For over 70 years I have embraced our national pastime, baseball, as my personal pastime. Back in the day, I played second base, but that day ended when I didn’t make the high school baseball team. Since then, I’ve had to content myself with rooting for the Red Sox who, in 1967, the “Impossible Dream” year, came from ninth place to first; and, in 2004, overcame the “Curse of the Bambino” and won it all. For fans like myself, loyalty paid off.
During the Covid-19 pandemic, my interest in baseball has waned, and I don’t feel very loyal. In times such as these, it’s hard to sympathize with players who are battling with management over whether their minimum yearly salary should be $600,000 or $750,000.
When the current troubles started early in 2020—two years seems like a lifetime ago—people speculated about how long it would take to create a vaccine, how many people would suffer, and when the virus would go away. As for how long, drug companies moved with warp speed. As for the other two, all we know is that the number is staggering, and no one knows when it will end.
Meanwhile, most people are washing their hands more often, some are reading more books, others are taking frequent walks, and nearly all of us have learned how to “get together” with others without being with them.
As for me, I have found refuge in the unlikeliest of places – the kitchen.

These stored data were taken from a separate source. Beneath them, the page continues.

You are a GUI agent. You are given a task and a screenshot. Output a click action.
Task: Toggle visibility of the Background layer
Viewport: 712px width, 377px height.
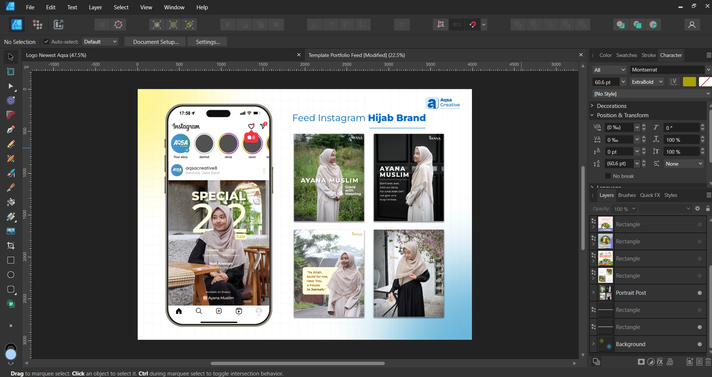point(699,344)
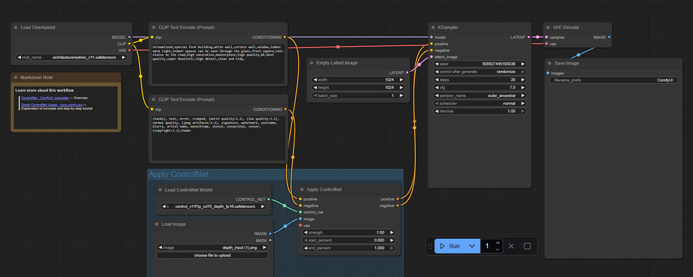The image size is (693, 277).
Task: Toggle the Load Image node collapse dot
Action: [157, 224]
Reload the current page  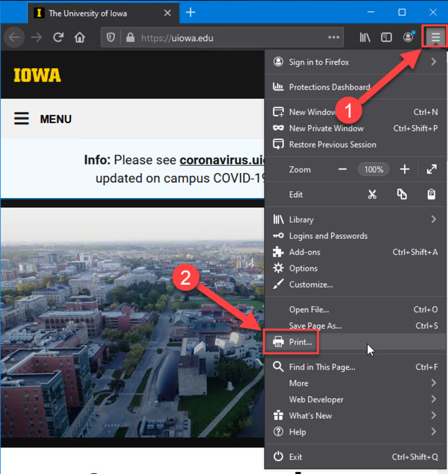[58, 37]
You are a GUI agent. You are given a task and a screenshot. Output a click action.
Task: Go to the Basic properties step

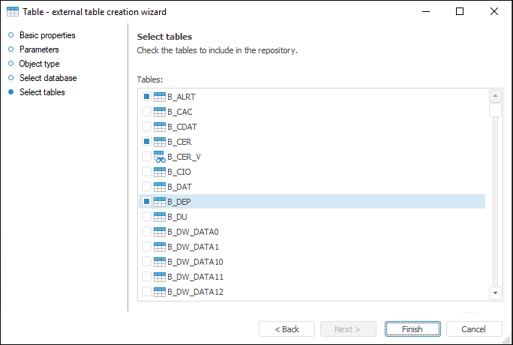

Where does someone whose cooking skills consist of using an outdoor grill begin? Unlike my grandmother, who seemed to make everything out of her head, I have no natural talent in this area.
I began by taking an inventory of our kitchen, where I found a measuring cup, spatula, bowls, and various other useful implements. Then I found a recipe for cornbread, which I thought I could manage. Various ingredients populated the cabinet, but no cornmeal. So off I went to the market and discovered that there is an entire aisle devoted to baking. Maybe, I thought, I’m biting off more than I can chew.
Here I am, nearly two years into this new and mysterious culinary world, and I can report modest progress. When I started, I knew about salt and pepper but not such aromatic spices as cardamom, cumin, and turmeric, which I now keep in my overcrowded “spice drawer.” I’ve moved from cornbread to other baked goods, and the occasional entrée, and have even ventured somewhat beyond the recipes’ four corners, though very gingerly.
One thing about cooking something from scratch is that it offers immediate results. You spend an hour or so getting everything just so, pop it in the preheated oven or on the burner, and the next thing you know you’ve smoked up the kitchen.
Well not always, and I am making progress, which is not to say that Rachael Ray or Gordon Ramsay have anything to worry about. Sometimes I think that Julia Child, whom I had the pleasure of knowing, is smiling down on me.
In other words, as a cook I’ve made it to first base. Fortunately, I have help from a sous-chef, formerly known as the Pianist. She doesn’t use recipes and rounded second base a long time ago.